Ses peintures à grande échelle présentent une texture distinctive grâce à l’application de pigments qui se mêlent à des matières organiques, du métal et du plomb. Néo-expressionniste à l’instar de Georg Baselitz et Jörg Immendorff, Kiefer a étudié avec Joseph Beuys à la Kunstakademie de Düsseldorf, où il a développé une appréciation pour l’utilisation créative de divers matériaux. Cependant, il refuse l’idée d’être associé à un style particulier, affirmant : “Je ne suis pas une marque”.
Le point de départ de l’œuvre d’Anselm Kiefer est une interrogation cruciale : comment être un artiste inscrit dans la tradition allemande après l’Holocauste ? Cette réflexion existentielle sur la mémoire s’étend à une quête spirituelle nourrie par les grands mythes et la mystique kabbalistique. Véritable érudit, Kiefer fusionne la peinture, la photographie, les livres et les sculptures. Son intérêt marqué pour le judaïsme transparaît dans toute son œuvre, où il explore la Kabbale avec la même intensité que la germanité.
Les créations d’Anselm Kiefer font partie des collections des plus grands musées mondiaux. En octobre 2007, trois de ses œuvres (Athanor, une peinture de onze mètres de haut, Danaë et Hortus conclusus, deux sculptures) intègrent les collections du musée du Louvre. Il inaugure le programme Monumenta du Grand Palais à Paris en 2007 avec une œuvre rendant hommage aux poètes Paul Celan et Ingeborg Bachmann, ainsi qu’à Céline.

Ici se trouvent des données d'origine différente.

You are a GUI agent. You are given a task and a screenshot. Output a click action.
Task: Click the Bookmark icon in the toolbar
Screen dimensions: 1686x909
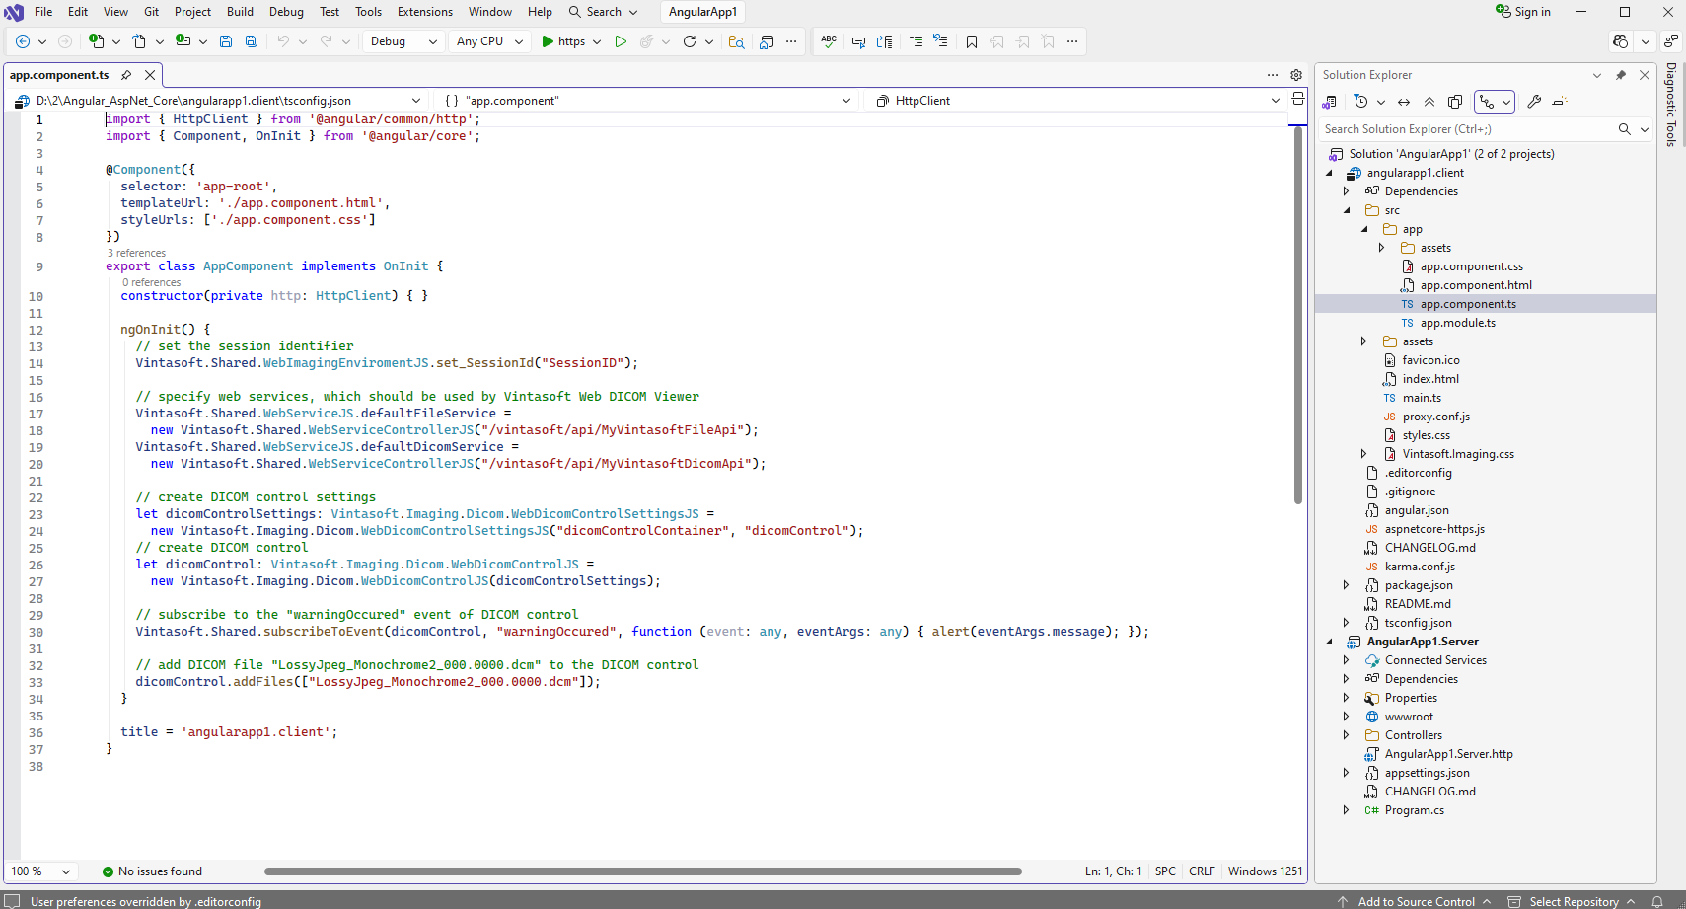[x=972, y=41]
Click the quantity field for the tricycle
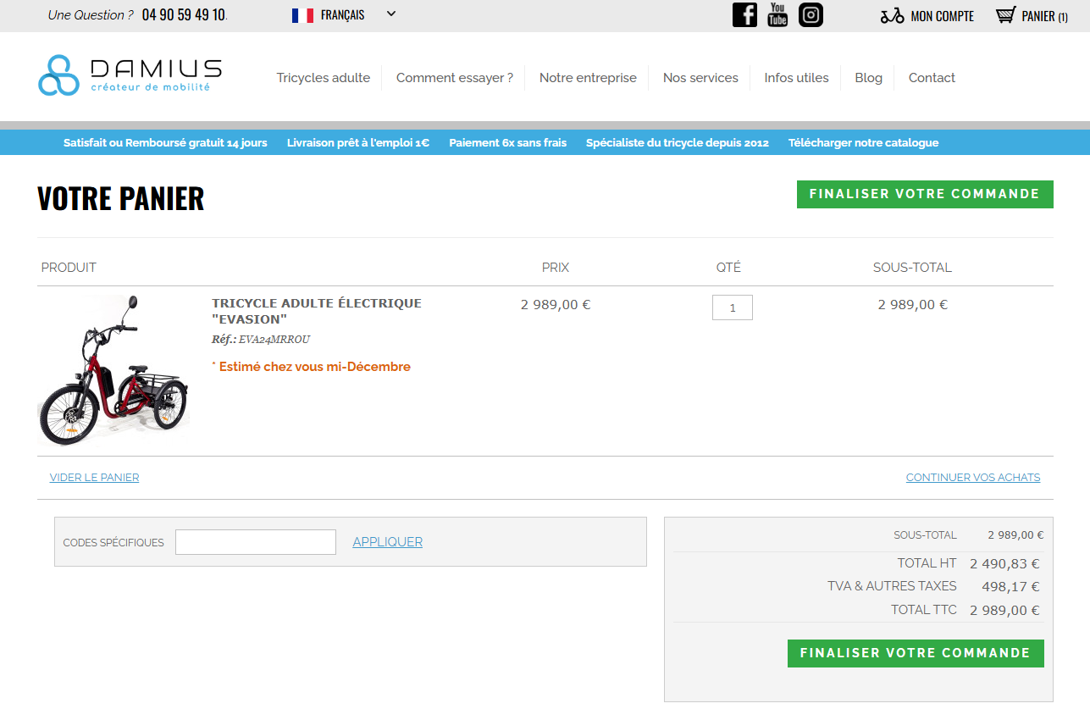This screenshot has width=1090, height=720. [x=732, y=307]
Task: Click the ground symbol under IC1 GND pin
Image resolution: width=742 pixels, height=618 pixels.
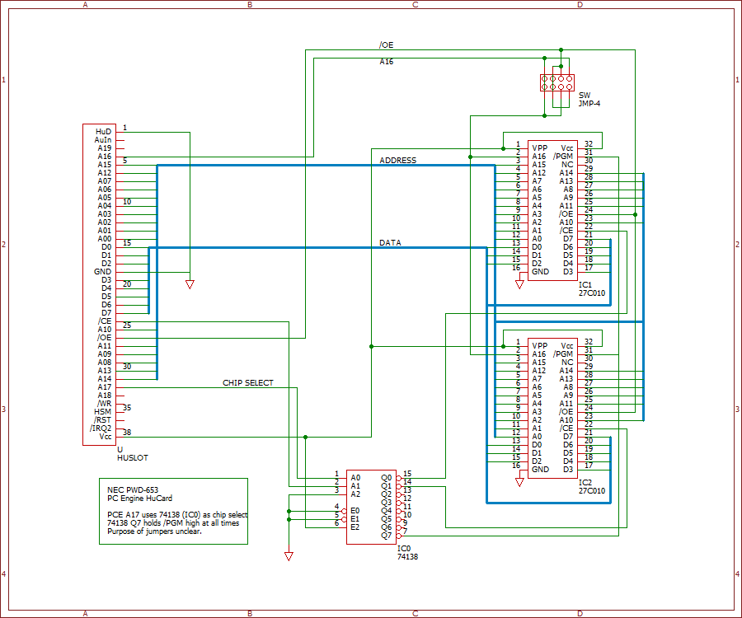Action: point(519,284)
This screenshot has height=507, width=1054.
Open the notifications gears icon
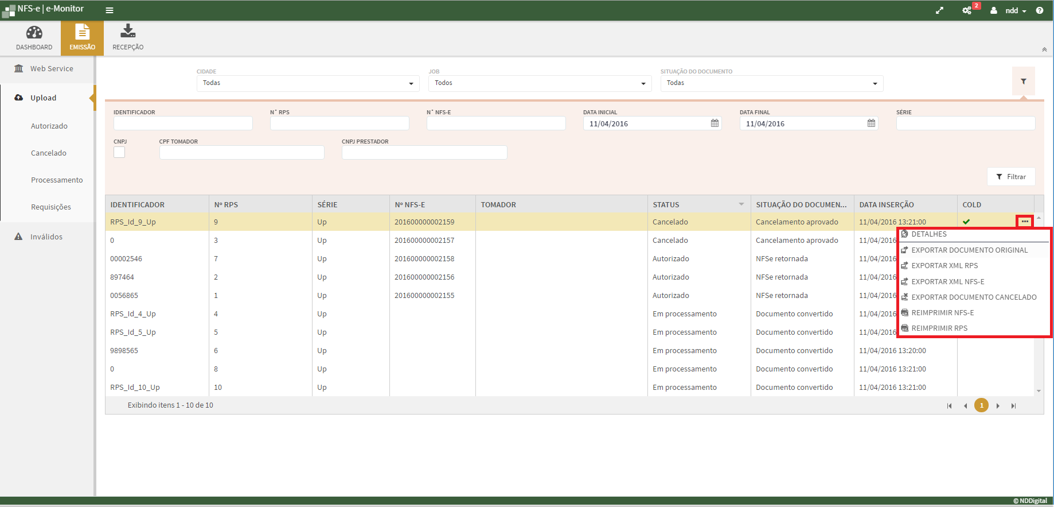point(967,10)
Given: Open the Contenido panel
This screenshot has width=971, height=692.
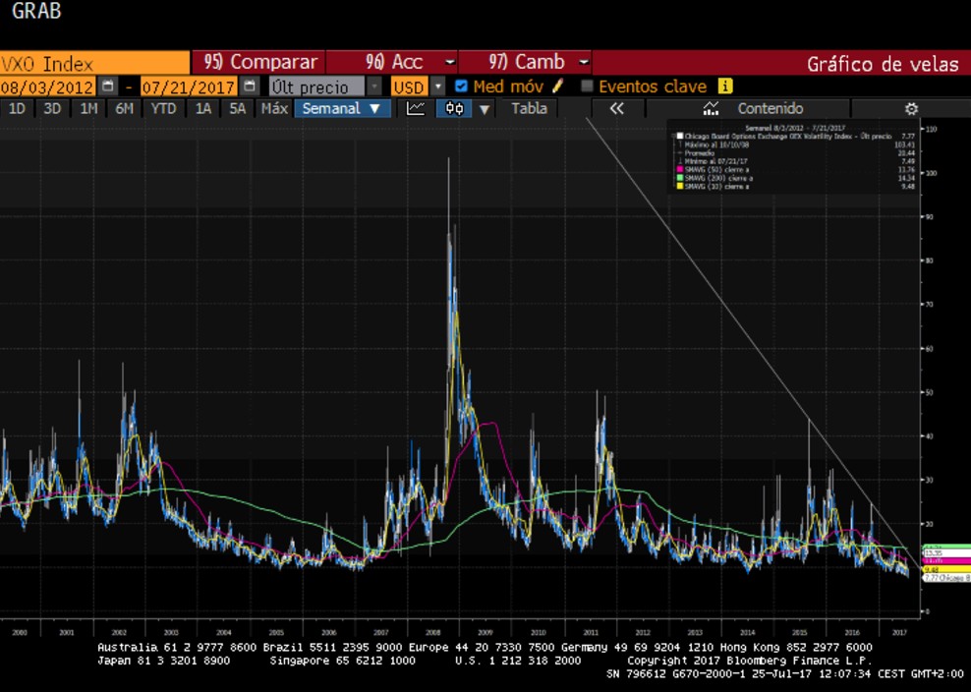Looking at the screenshot, I should [770, 108].
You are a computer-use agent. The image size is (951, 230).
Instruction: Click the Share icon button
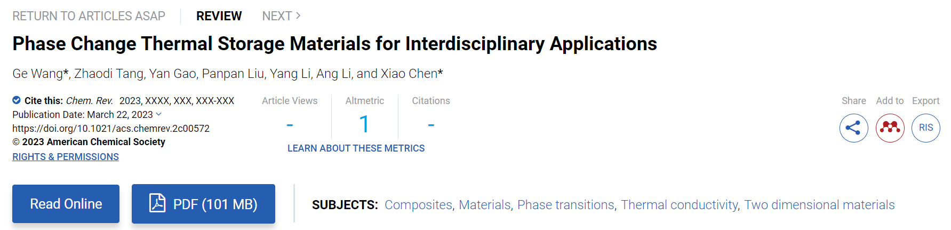tap(853, 128)
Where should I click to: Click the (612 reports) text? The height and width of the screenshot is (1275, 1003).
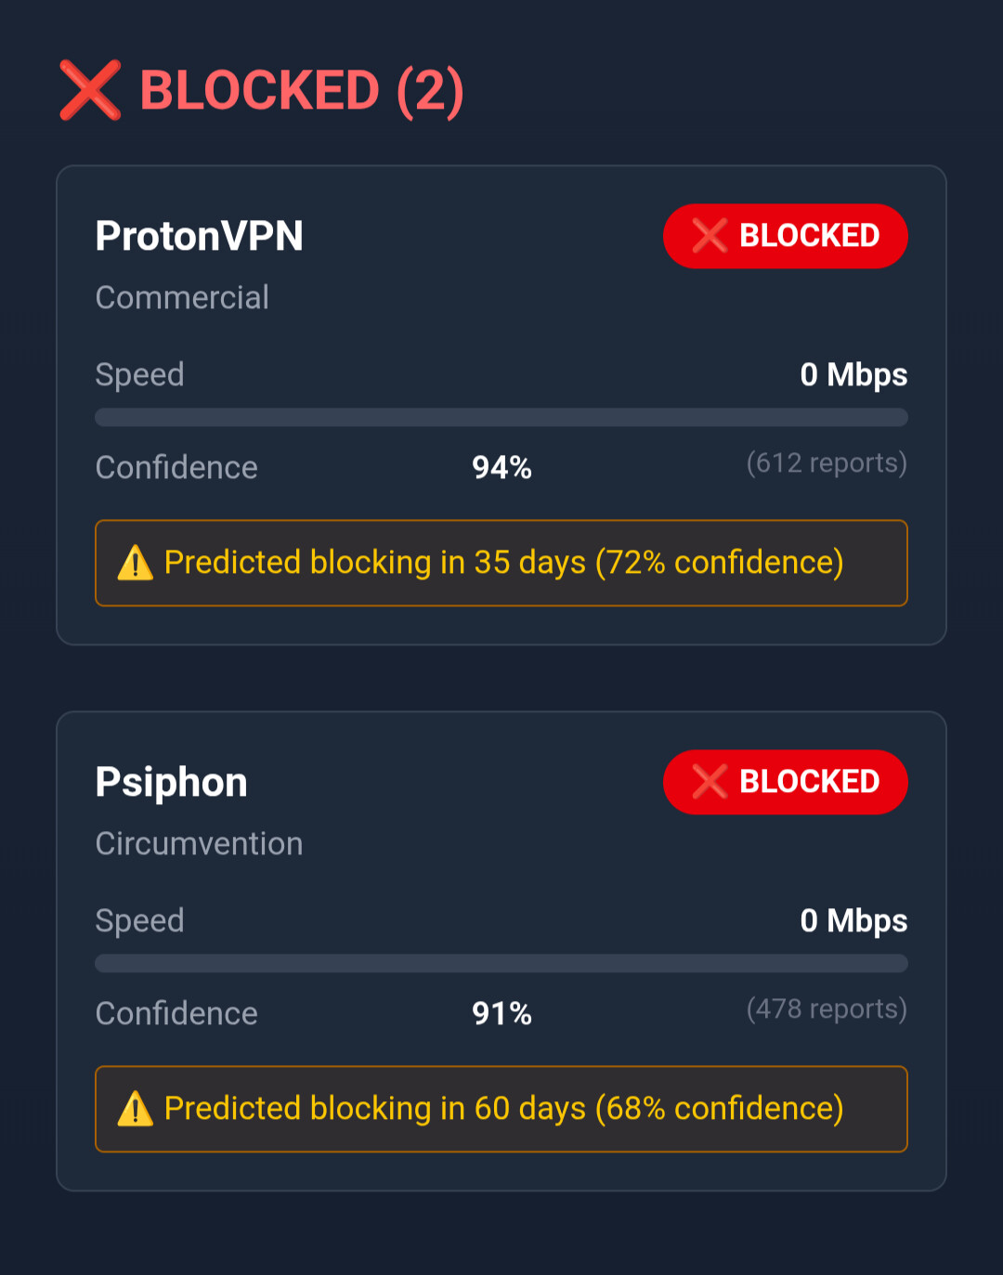click(827, 462)
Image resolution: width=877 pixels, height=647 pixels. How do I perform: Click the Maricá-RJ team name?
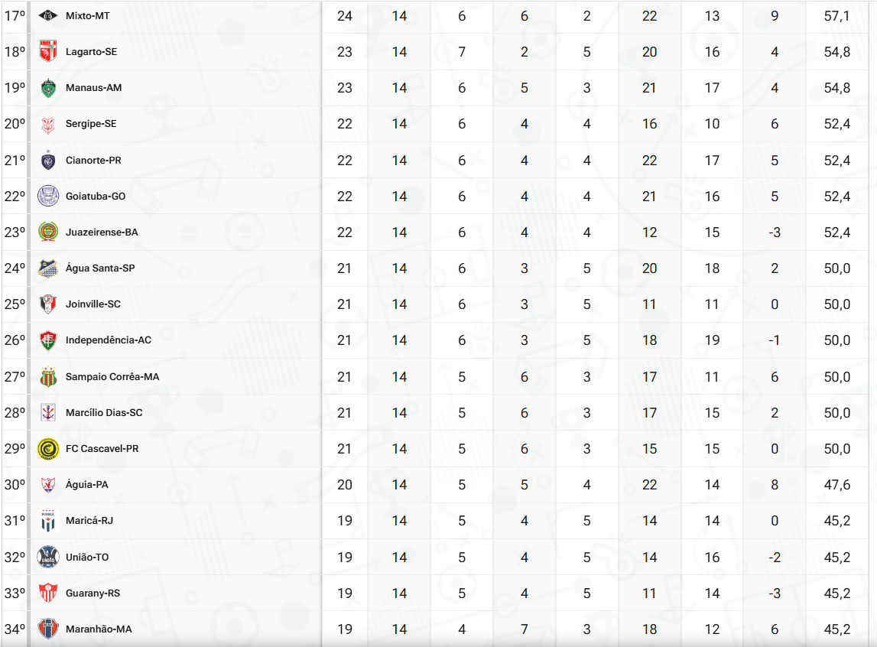click(x=89, y=520)
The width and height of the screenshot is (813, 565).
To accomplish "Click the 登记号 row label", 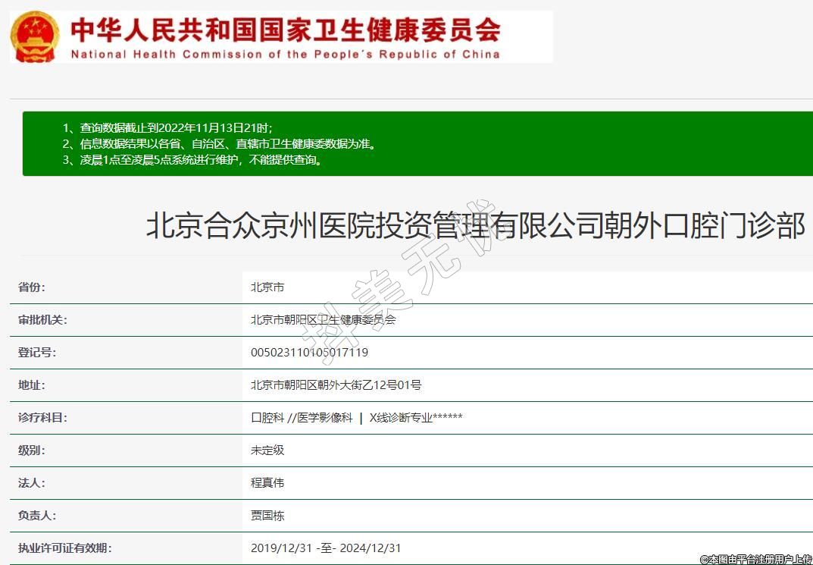I will pyautogui.click(x=37, y=353).
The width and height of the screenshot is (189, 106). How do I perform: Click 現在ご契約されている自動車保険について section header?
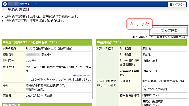click(x=30, y=42)
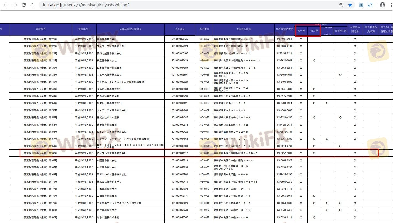Click the fsa.go.jp URL in address bar
The width and height of the screenshot is (393, 223).
click(x=88, y=5)
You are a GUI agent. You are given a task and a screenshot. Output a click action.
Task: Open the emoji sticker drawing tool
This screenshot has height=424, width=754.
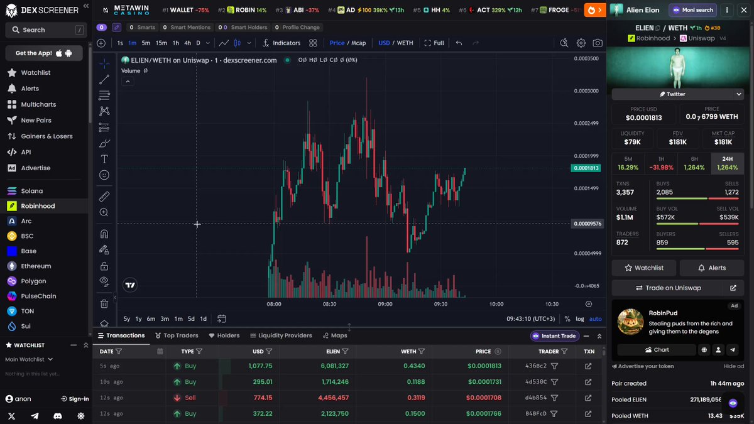[104, 175]
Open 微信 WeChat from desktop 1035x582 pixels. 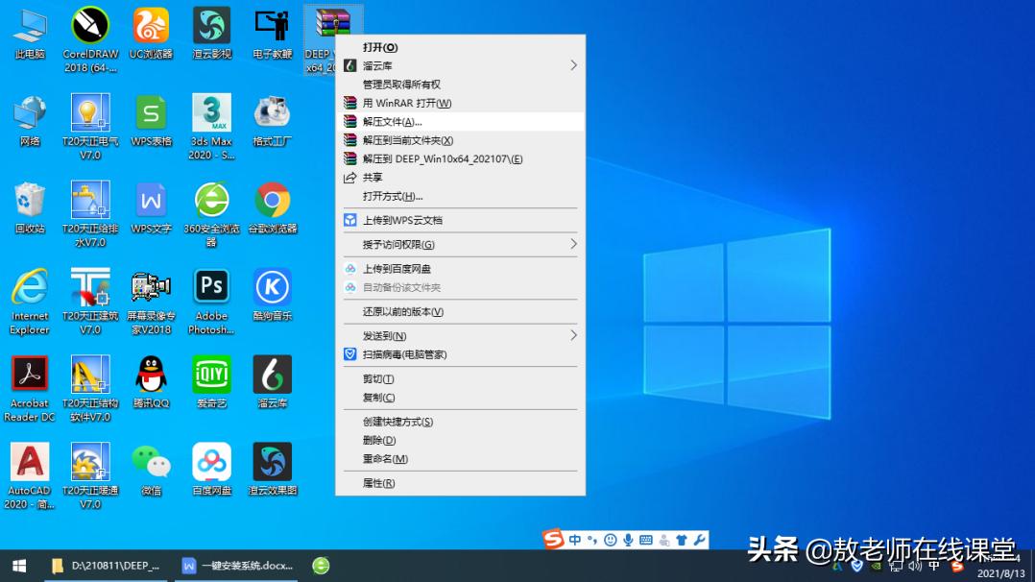click(150, 459)
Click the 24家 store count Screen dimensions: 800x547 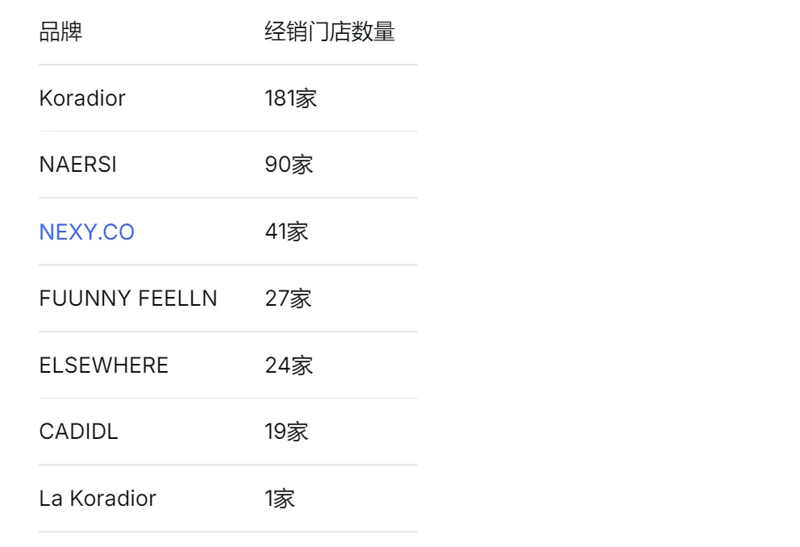289,365
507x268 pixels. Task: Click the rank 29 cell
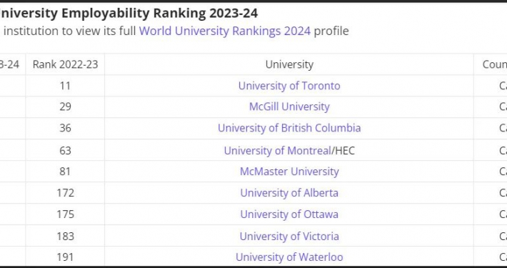tap(65, 106)
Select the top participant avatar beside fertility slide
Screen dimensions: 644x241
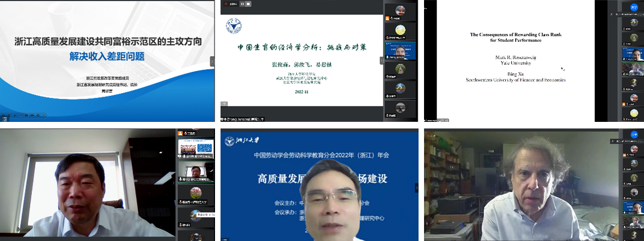(400, 10)
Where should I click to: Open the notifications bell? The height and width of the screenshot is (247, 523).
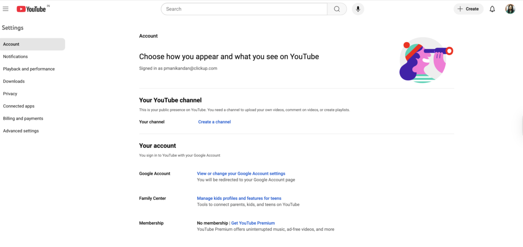[x=492, y=9]
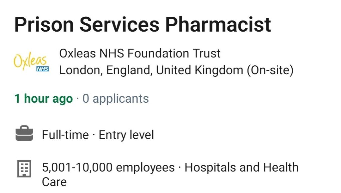Select the Entry level seniority text

tap(126, 135)
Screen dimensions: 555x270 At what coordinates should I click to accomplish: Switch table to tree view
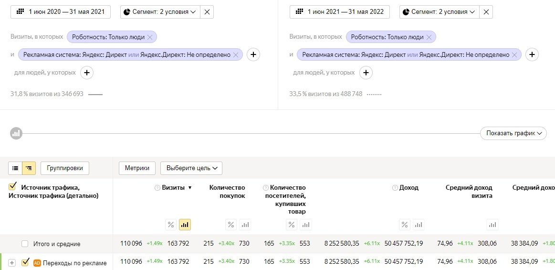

En 2009, à l’occasion des vingt ans de l’Opéra Bastille, l’institution commande à Kiefer la conception d’un spectacle musical avec récitant intitulé “Am Anfang”, où il réalise le concept, la mise en scène, les décors et les costumes, s’inspirant de textes bibliques de l’Ancien Testament.
Anselm Kiefer a reçu le prestigieux Praemium Imperial Prize à Tokyo en 1999 et a été honoré du prix de la Paix des libraires et Éditeurs allemands pour l’année 2008.